■ **Task prompt**:
Copy out nothing but the line containing "The width and height of the screenshot is (1372, 871)." and the lines that follow it to the end of the entries, exactly as they stand.
-- Material provided follows --
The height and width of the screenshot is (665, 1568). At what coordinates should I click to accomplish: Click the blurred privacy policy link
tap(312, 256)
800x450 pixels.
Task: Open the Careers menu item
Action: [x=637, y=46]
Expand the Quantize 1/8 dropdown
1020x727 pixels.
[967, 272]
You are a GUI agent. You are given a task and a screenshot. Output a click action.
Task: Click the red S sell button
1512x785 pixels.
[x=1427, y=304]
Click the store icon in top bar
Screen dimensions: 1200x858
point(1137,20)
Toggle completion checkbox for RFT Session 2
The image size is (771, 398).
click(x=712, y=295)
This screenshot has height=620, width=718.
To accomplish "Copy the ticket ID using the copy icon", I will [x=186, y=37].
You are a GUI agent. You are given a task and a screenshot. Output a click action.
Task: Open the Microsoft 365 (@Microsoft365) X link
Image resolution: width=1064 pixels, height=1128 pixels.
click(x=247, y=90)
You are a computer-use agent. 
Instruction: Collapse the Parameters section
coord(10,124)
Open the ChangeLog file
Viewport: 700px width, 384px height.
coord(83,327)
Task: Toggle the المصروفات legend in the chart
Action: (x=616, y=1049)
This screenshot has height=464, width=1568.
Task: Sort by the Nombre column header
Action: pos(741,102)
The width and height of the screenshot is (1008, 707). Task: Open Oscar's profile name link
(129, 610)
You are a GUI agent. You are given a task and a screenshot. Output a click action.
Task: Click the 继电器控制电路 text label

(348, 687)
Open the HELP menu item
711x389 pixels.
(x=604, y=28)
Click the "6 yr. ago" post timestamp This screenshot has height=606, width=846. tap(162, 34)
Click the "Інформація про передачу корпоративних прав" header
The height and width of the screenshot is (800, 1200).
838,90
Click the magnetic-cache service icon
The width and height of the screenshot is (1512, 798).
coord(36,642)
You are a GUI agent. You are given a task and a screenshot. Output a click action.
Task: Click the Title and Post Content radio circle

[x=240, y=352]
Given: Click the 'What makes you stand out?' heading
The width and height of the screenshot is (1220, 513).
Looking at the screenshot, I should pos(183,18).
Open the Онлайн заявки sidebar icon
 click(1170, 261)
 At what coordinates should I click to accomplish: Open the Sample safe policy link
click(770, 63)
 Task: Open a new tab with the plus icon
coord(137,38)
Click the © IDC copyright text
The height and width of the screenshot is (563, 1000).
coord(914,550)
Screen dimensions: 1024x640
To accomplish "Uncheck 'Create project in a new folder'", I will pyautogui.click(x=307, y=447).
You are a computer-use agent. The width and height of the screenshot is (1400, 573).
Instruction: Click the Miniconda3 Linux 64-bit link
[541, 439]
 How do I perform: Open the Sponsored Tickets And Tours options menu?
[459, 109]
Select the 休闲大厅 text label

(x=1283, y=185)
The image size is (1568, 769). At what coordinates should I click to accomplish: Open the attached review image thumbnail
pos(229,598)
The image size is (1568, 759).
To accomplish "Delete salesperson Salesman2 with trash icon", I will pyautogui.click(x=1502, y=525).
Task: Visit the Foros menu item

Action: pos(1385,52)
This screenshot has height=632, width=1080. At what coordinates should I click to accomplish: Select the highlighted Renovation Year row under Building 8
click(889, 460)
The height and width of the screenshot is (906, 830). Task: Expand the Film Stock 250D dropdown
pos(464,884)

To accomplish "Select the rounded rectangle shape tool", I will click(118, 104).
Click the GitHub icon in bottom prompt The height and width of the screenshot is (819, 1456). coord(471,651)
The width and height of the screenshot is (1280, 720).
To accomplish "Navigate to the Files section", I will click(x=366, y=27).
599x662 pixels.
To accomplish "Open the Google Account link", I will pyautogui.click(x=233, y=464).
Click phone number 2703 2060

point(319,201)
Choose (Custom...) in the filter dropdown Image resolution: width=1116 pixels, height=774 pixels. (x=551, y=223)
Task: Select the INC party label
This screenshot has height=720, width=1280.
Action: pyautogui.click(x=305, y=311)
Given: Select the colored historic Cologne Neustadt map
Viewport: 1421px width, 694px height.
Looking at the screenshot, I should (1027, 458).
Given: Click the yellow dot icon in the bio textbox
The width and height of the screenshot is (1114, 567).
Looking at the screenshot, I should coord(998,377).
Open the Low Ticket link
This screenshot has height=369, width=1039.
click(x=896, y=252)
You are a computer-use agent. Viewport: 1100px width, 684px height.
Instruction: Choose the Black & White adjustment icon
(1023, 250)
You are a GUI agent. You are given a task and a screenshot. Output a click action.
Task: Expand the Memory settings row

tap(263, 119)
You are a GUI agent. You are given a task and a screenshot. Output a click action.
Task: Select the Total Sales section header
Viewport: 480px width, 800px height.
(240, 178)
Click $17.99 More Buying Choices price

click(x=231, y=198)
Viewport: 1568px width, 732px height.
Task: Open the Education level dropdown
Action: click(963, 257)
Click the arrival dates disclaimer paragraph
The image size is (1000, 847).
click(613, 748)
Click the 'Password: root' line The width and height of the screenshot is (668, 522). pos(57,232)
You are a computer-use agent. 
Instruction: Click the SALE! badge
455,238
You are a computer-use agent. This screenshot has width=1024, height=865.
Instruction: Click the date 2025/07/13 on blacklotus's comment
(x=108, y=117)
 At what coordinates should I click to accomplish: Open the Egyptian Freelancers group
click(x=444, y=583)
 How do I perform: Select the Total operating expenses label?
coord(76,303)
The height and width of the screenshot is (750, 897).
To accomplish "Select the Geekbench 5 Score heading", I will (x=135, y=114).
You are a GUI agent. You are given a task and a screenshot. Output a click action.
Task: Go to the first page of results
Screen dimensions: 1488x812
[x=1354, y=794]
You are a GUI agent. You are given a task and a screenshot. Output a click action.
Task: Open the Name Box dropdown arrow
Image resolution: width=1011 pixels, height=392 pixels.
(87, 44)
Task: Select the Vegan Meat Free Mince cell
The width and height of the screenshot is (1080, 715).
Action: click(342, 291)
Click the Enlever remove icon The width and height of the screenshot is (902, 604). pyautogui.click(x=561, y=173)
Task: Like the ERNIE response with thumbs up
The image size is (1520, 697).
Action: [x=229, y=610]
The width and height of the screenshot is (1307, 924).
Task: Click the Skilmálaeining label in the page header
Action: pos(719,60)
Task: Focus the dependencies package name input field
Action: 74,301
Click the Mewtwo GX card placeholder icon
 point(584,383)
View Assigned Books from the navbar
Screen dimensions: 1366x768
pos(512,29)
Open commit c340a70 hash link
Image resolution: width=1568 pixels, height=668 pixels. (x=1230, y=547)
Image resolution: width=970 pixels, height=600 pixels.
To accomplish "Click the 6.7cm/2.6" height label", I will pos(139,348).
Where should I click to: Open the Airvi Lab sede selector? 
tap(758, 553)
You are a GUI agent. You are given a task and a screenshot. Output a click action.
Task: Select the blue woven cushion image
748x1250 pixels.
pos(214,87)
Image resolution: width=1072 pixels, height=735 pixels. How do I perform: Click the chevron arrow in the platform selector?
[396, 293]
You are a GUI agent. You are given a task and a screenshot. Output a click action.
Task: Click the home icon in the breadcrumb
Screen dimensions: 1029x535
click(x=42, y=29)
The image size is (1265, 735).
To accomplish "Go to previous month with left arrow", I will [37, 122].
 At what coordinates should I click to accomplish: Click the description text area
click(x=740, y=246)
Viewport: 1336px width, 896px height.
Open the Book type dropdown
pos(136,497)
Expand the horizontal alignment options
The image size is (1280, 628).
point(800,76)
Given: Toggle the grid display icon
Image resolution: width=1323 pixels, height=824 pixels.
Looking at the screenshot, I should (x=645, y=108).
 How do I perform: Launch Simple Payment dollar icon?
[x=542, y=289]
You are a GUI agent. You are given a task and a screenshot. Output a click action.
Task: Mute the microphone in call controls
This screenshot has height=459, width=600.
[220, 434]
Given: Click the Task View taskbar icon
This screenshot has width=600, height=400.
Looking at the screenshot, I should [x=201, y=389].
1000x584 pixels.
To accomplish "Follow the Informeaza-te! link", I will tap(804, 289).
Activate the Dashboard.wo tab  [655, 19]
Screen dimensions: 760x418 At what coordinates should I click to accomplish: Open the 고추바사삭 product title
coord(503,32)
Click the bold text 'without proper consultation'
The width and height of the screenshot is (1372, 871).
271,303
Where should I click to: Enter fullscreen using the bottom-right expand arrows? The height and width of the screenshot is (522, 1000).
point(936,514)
-- Material provided concluded --
■ **Written answer**:
The width and height of the screenshot is (1372, 871).
271,303
Where should I click to: Enter fullscreen using the bottom-right expand arrows? The height and width of the screenshot is (522, 1000).
point(936,514)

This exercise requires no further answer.